Systematic review and meta-analysis appraising efficacy and safety of adrenaline for adult cardiopulmonary resuscitation
Identifiers
Identifiers
Date issued
2020Journal title
Cardiology Journal
Type of content
Journal Article
DeCS
estudios multicéntricos como asunto | humanos | alta de pacientesMeSH
Humans | Multicenter Studies as Topic | Patient DischargeAbstract
BACKGROUND: There is a beneficial effect of adrenaline during adult cardiopulmonary resuscitation (CPR) from cardiac arrest but there is also uncertainty about its safety and effectiveness.

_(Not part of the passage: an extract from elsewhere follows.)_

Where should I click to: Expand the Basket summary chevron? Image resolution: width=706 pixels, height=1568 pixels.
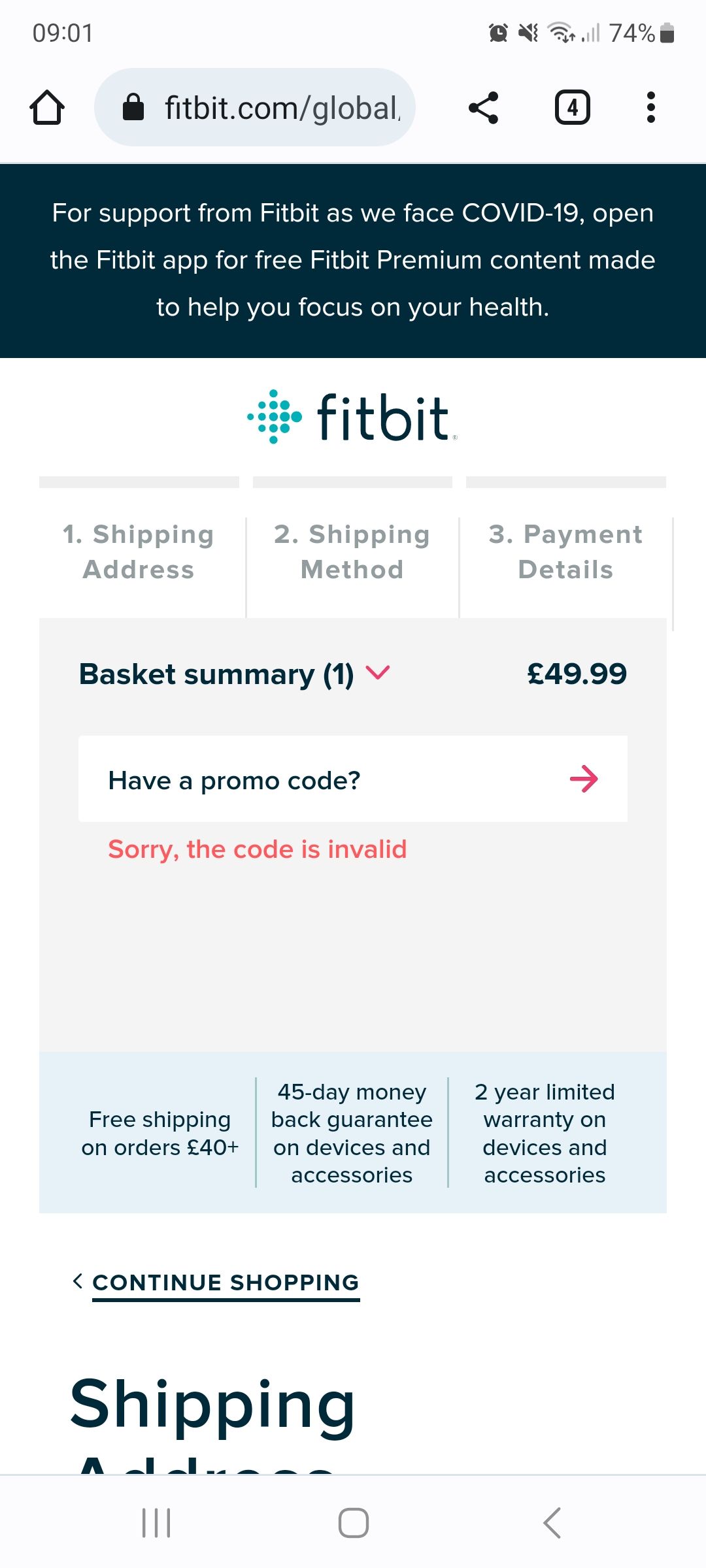(378, 672)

The aim of this study was to evaluate the use of adrenaline versus non-adrenaline CPR. METHODS: PubMed, ScienceDirect, Embase, CENTRAL (Cochrane Central Register of Controlled Trials) and Google Scholar databases were searched from their inception up to 1st July 2020. Two reviewers independently assessed eligibility and risk of bias, with conflicts resolved by a third reviewer. Risk ratio (RR) or mean difference of groups were calculated using fixed or random-effect models. RESULTS: Nineteen trials were identified. The use of adrenaline during CPR was associated with a significantly higher percentage of return of spontaneous circulation (ROSC) compared to non-adrenaline treatment (20.9% vs. 5.9%; RR = 1.87; 95% confidence interval [CI] 1.37-2.55; p < 0.001). The use of adrenaline in CPR was associated with ROSC at 19.4% and for non-adrenaline treatment - 4.3% (RR = 3.23; 95% CI 1.89-5.53; p < 0.001). Survival to discharge (or 30-day survival) when using adrenaline was 6.8% compared to non-adrenaline treatment (5.5%; RR = 0.99; 95% CI 0.76-1.30; p = 0.97). However, the use of adrenaline was associated with a worse neurological outcome (1.6% vs. 2.2%; RR = 0.57; 95% CI 0.42-0.78; p < 0.001). CONCLUSIONS: This review suggests that resuscitation with adrenaline is associated with the ROSC and survival to hospital discharge, but no higher effectiveness was observed at discharge with favorable neurological outcome. The analysis showed higher effectiveness of ROSC and survival to hospital discharge in non-shockable rhythms. But more multicenter randomized controlled trials are needed in the future.